The rich fuel inflation
Two The government, which implemented policies that disrupted income distribution and condemned large segments of the population to year-round poverty, made a U-turn after the elections. When insistence on low interest rates for two years caused exchange rates to get out of control, this time Protected Exchange Deposits (KKM) were put into effect. However, while the KKM increased the wealth of the rich, large sections of society were doomed to high inflation. While the economic leadership increases interest rates to control inflation in the new period, the bill is once again passed to citizens. While interest rates on loans and credit cards are increasing to reduce demand, the highest income group, which constitutes a small segment of the population, continues to spend unaffected by these developments. The Central Bank expects annual inflation, which rose to 61.53 percent in September, to peak in May 2024.
TRANSFER OF CREATED RESOURCES
Stating that “the period of high inflation created a social resource transfer mechanism,” Prof. Dr. Sadi Uzunoğlu states that 47 percent of consumer spending is carried out by the top 20 percent of the income group. Uzunoğlu points out that almost 70 percent of transportation expenditures and 62 percent of education expenditures are made by the top 20 percent income group. TÜSİAD Chief Economist Gizem Öztok Altınsaç said that consumption in Turkey still feels very strong and that imports of consumer goods have not yet given the signal that it has “started to cool down,” he said in a statement to a television channel that inflation in services reached 86 percent annually in September and inflation in education reached 30 percent monthly. Drawing attention to his spending, he pointed out that people with a certain level of income continue with their spending.
‘The car doesn’t stop immediately when you step on the brake’
According to TÜSİAD Chief Economist Gizem Öztok Altınsaç, Turkey’s inflation situation is a problem that goes far beyond the question of “let’s reduce lending and raise interest rates.” “Consumer loans have slowed down, vehicle loans are already expensive, but vehicles continue to be sold. So somewhere, there is an income level and inflation expectations remain negative, so people continue to buy vehicles. Therefore, I think the most important question is ‘can this problem be solved by only reducing loans?'” he commented. Altınsaç said: “Household appliances, automobile sales and imports of consumer goods in the subcomponents of the import item have started to cool down partially, I don’t think it can be achieved in the period of 3 months. The interest on cash advances increased from 1.36 percent to 4 percent. It is an important step, but in the last period, a lot of money has been distributed to this side; in these 6 months. It went to the currency and the car. There was tremendous production, an excess of demand. The car does not stop immediately when you step on the brake. “Domestic demand does not is slowing as much as we think, above inflation and enough to absorb the bubble,” he said.
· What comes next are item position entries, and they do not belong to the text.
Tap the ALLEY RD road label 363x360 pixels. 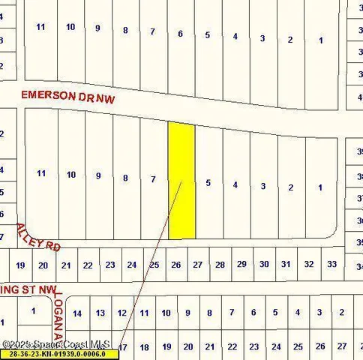point(38,237)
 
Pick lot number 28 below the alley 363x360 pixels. point(220,265)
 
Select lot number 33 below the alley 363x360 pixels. point(331,264)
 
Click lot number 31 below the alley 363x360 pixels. point(286,264)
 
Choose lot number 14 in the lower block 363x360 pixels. point(78,313)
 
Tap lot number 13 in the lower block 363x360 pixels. point(100,313)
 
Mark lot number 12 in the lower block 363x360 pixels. point(122,313)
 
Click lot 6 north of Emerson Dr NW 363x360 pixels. point(180,33)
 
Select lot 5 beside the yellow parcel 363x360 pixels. point(208,182)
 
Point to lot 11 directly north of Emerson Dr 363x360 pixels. point(40,27)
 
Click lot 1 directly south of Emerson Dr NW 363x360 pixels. point(320,188)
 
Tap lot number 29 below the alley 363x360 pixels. point(242,264)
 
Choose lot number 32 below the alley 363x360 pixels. point(308,264)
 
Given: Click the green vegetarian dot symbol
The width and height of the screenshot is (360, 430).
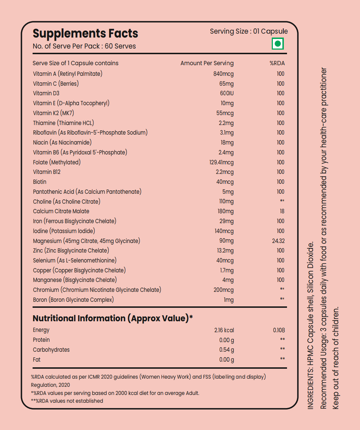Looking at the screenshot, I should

They don’t want inflation to go down
The professor maintains that there is a large transfer of resources during periods of inflation. Dr. Sadi Uzunoğlu said: “In periods of monopolization, those who determine the price use inflation as a resource transfer mechanism. In reality, it is a conscious choice. “They don’t want inflation to go down,” he says. Stating that the inflationary process we are experiencing has incredibly distorted the distribution and distribution of income, Uzunoğlu noted that inflation in Turkey has been in double digits since 2017, and especially after 2021, “no matter where the exchange rate goes , let’s lower interest rates.” interest rates, we will beat inflation with low interest rates.” According to him, this logic leads to a significant transfer of resources from the pockets of large segments of the population. Explaining that the mechanism favors large companies during periods of inflation, Uzunoğlu points out that as citizens’ savings melt in an environment of negative real interest rates, companies’ debts decrease in real terms and their dominance of the market increases due to its power to determine prices. .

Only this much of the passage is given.